▶ _WHAT THE TASK REQUIRES_:
Please format the entries from the line with "The height and width of the screenshot is (579, 1166)." up to and including the line with "coord(65,58)" as a JSON list of strings, one string per line, leaving out blank lines.

▶ _Records_:
---*---
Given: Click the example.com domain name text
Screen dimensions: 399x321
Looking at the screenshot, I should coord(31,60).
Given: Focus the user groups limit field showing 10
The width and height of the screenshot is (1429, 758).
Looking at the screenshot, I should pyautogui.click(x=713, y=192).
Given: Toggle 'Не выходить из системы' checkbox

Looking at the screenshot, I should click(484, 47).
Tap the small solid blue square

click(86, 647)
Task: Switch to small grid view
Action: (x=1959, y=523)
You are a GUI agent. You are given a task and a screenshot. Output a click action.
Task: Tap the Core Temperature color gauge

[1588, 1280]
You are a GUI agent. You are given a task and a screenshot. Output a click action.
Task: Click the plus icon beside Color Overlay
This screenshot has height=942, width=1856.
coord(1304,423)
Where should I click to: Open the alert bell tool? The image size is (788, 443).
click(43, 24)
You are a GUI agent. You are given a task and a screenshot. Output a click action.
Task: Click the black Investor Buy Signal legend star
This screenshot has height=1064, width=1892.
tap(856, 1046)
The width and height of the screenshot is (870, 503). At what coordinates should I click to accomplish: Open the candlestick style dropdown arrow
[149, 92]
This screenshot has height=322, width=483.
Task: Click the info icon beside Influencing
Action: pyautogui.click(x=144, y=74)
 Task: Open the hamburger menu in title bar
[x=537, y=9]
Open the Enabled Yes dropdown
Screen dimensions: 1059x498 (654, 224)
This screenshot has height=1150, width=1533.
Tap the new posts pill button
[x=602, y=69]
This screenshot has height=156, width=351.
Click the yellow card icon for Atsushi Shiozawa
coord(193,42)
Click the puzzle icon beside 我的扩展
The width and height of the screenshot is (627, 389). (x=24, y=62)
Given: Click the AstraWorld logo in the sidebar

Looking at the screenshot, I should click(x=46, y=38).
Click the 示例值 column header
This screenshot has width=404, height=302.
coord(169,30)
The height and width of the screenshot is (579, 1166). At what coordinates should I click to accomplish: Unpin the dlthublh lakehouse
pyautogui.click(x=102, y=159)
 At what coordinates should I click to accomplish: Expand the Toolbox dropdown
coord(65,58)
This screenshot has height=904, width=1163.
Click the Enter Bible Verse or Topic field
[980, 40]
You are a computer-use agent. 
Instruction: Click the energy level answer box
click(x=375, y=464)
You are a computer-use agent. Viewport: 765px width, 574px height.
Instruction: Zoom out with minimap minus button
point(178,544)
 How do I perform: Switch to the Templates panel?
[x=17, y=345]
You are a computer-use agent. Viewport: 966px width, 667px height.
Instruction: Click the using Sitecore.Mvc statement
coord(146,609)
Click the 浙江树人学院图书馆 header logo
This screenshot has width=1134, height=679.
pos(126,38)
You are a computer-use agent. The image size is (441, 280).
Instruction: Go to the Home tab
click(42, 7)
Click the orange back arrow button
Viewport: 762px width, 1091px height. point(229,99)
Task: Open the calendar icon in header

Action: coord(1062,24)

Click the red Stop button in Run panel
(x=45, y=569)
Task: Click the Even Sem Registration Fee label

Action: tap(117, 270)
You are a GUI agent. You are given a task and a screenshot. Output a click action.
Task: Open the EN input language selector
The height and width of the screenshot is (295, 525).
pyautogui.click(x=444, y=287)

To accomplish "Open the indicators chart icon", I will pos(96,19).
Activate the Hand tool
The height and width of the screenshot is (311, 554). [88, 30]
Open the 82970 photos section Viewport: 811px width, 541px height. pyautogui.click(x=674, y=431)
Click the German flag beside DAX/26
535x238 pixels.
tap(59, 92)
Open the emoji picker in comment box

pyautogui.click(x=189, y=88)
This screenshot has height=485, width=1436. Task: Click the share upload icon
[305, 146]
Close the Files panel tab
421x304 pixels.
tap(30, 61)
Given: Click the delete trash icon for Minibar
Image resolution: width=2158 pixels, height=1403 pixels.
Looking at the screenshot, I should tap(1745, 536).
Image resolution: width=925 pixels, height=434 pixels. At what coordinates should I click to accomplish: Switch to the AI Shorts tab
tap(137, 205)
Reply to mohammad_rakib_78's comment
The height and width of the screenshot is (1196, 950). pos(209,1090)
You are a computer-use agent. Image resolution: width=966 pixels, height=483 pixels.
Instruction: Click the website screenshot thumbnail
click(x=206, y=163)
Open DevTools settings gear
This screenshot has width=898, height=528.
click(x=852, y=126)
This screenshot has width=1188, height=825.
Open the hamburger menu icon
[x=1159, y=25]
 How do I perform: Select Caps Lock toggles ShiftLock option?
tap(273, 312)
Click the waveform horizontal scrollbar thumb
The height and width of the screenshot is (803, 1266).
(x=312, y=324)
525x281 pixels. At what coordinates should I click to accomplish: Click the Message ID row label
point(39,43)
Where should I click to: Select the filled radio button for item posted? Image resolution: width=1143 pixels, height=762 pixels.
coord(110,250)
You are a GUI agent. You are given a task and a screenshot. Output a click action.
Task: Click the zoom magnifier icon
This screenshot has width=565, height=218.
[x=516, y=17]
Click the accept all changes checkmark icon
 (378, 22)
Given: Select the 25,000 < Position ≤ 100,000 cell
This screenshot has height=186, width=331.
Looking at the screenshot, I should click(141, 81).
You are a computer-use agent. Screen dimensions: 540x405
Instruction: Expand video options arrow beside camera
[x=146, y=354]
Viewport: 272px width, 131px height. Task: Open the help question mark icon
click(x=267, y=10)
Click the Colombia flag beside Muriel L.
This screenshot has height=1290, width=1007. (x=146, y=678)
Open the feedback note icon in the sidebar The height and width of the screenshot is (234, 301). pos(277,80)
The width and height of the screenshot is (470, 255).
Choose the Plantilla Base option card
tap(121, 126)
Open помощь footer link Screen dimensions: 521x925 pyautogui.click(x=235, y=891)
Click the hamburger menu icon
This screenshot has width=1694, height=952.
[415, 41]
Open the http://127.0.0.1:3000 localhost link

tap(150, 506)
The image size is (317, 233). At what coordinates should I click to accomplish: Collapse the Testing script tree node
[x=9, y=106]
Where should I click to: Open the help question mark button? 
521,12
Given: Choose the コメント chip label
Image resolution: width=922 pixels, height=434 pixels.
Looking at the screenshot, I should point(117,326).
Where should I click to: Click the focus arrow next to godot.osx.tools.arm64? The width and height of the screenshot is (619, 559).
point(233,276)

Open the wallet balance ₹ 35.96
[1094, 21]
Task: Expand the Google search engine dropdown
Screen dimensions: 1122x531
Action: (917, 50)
---*---
▶ _RIGHT ANSWER_:
[
  "The height and width of the screenshot is (579, 1166). At what coordinates should I click to accomplish: Unpin the dlthublh lakehouse",
  "pyautogui.click(x=102, y=159)",
  " At what coordinates should I click to accomplish: Expand the Toolbox dropdown",
  "coord(65,58)"
]